Both Star and Split type washers scar the parent metal to a degree when holding. The third does not. If Locktite is used with the hard flat washer, it will hold well.

Yes, I ponyed up for Nordlocks because my car is stiffly sprung and prone to vibration loosening of everything. I also do not like washers that dig
into soft metals. The 5/16" size was about $.41/ea.

Miz


----------



## Tesseract (Sep 27, 2008)

I also don't have any documentation; that's easy enough to find on the internet, so, have at it... 

In my *experience*, however, I have learned to not use Loctite on electrical connections because it has a tendency to flow out from the threads and get in between the flat surfaces of the things to be joined. This can result in a high resistance connection with the usual dire consequences at EV amperage levels.

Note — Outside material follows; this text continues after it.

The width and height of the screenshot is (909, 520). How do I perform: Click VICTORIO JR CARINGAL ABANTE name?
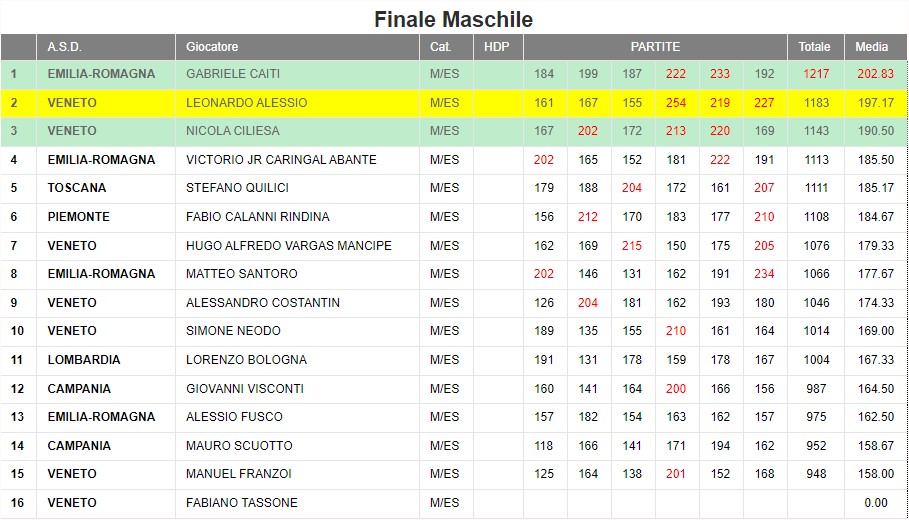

I have also come to prefer Belleville lock washers for joining electrical connections, both because they seem to require a consistent amount of torque to flatten out, and the light serrations don't dig out specks of metal but still grip well when torqued down. Together these two qualities make it a lot easier to achieve a good connection consistently.

My second favorite lock washer for electrical applications is internal tooth star. Least favorites are split ring and external tooth star, because both kick out specks of metal when tightened down. This is mostly a problem for connections inside of a box (ie - like a controller), though, and for larger bolt sizes the split ring lock washer is the de facto standard, though I'm not really sure why (perhaps it takes the most torque to deform?).


----------



## dtbaker (Jan 5, 2008)

interesting input guys, thanks for your insight. the cell terminal bolts worry me because the terminal itself is soft, and not very deep. Certainly not able to stretch a M8 steel bolt at 15 in-# of torque. lock washer of some type is absolutely needed The connections with thicker braided bus bars, or typical lugs, have very few threads engaged if you use the stock hardware.... which was why I went to using allen screw studs to be certain I had full engagement with all available threads to the bottom of the blind hole.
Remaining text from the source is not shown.